To make it work? Or to make it right?

Posted on Apr 28, 2024

Ah, one of my favorite topics. Alright the title is a bit provocative, as in making something right doesn’t mean it’ll never work¹, but you get the idea. When we build something, should we first aim for making it work? Or should we straight away strive for correctness, modularity, and the ability to gracefully withstand future requirements and/or context changes?

I think this question is one of the most fundamental aspects of design and architecture, at every layer of software, be it system, containers, components, and code. It underpins everything. It is also one of the hardest compromises to get completely right.

So which one is it?

You know it’s coming

Well. As for many things… “It depends”.

The first thing that must sink in is that it isn’t a dichotomy, but a spectrum. At one end, there’s spitting out code as fast as possible, without considering any edge case, and using every single ugly hack possible. The concept is very simple: the code, architecture, etc. don’t matter. There’s a single goal: getting it out, working in some fashion. At the other end of the spectrum, there’s carefully, and thoroughly designing and implementing with a focus on anticipating the future and how the software might have to evolve in the next three months, three quarters, three years.

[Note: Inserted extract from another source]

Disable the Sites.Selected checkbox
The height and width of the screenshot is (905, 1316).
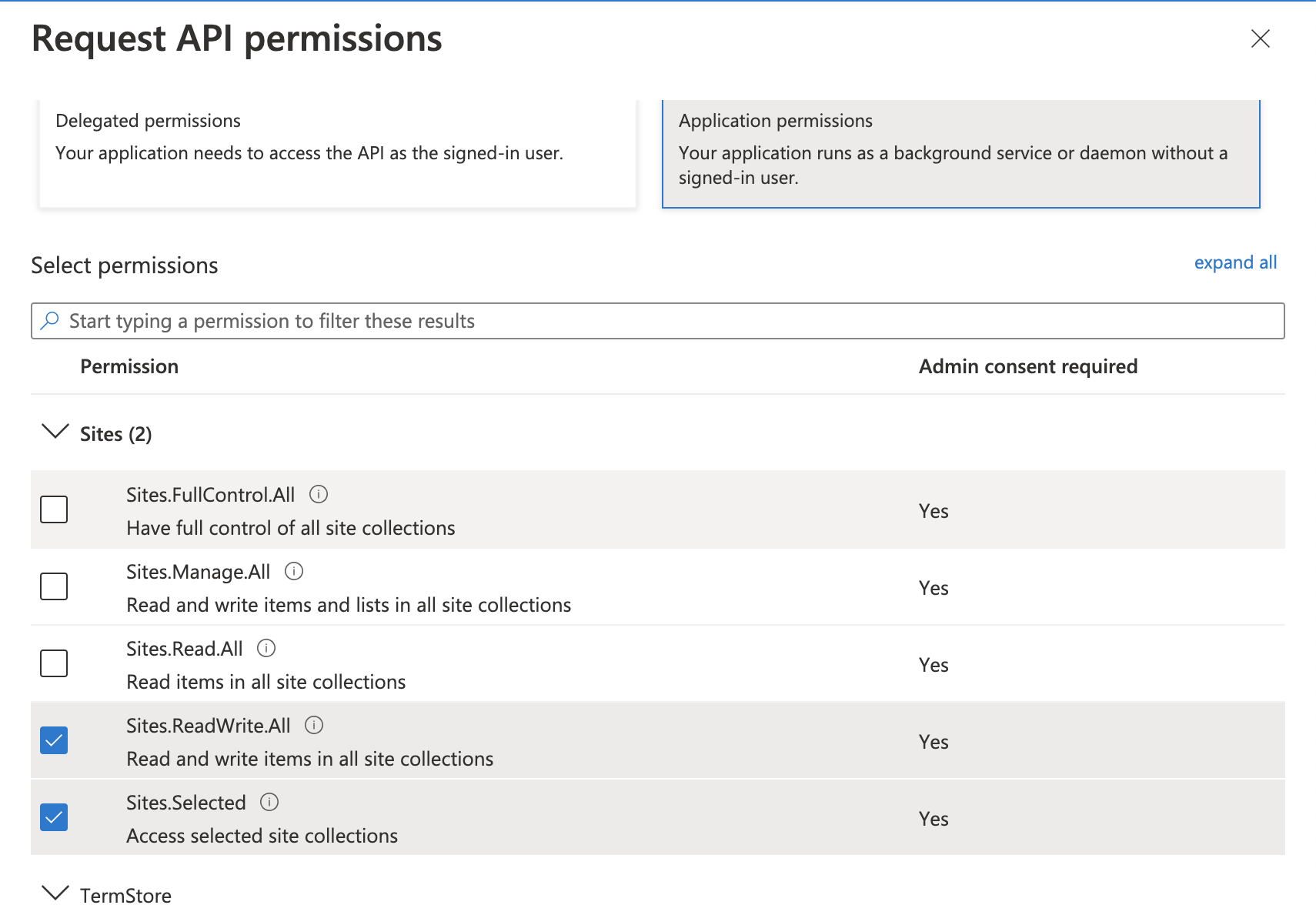(x=53, y=817)
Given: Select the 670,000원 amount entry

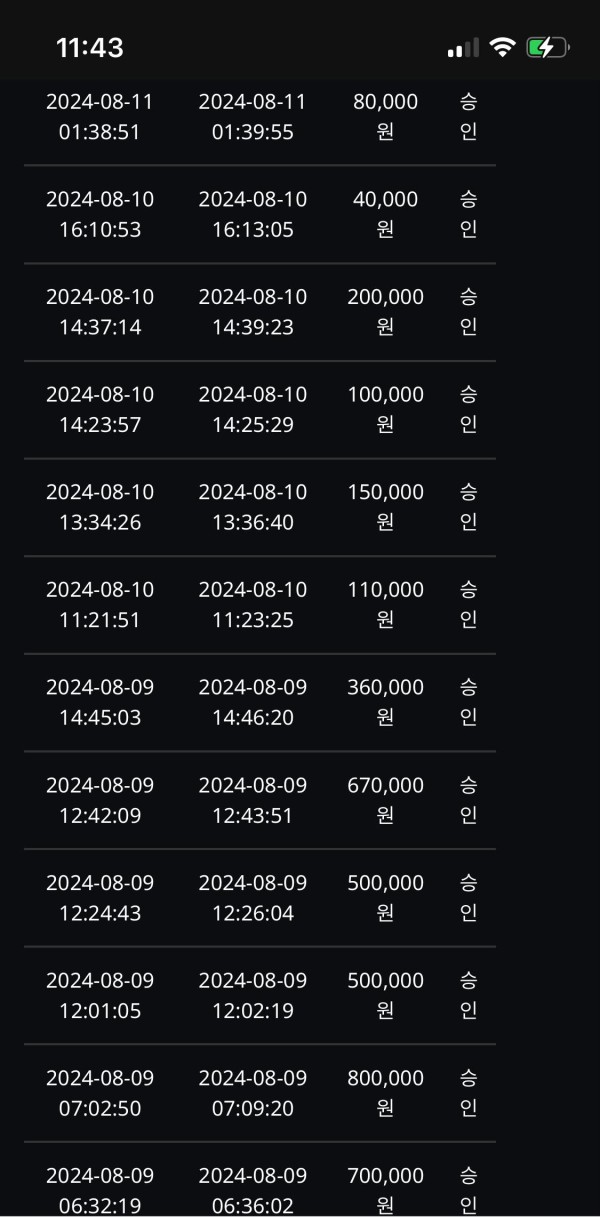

Things can then sit anywhere on this spectrum. It can even go beyond that, with different choices about different parts of a single solution. I’ll draw from an example I’ve been through, where some decisions landed at different places on the spectrum, for different parts of the same software.

I led the effort on a system that was producing videos with some motion design rendered on top of it. The actual graphical elements, text, shapes, etc. were specified in JSON format, which hardcoded a lot of things. You had one or two enum-like fields which would define pretty much everything you’d have to draw with a few extra parameters. It would tell the shapes, the animations, the rules about where and when it’d appear and disappear.

When designing that solution we spent some time to have the rendering code be implementation agnostic. That meant you had a graphical representation, and could render it with OpenGL, SDL, or to text, basically whatever we wanted as long as you provided a handful of functions to render some primitives.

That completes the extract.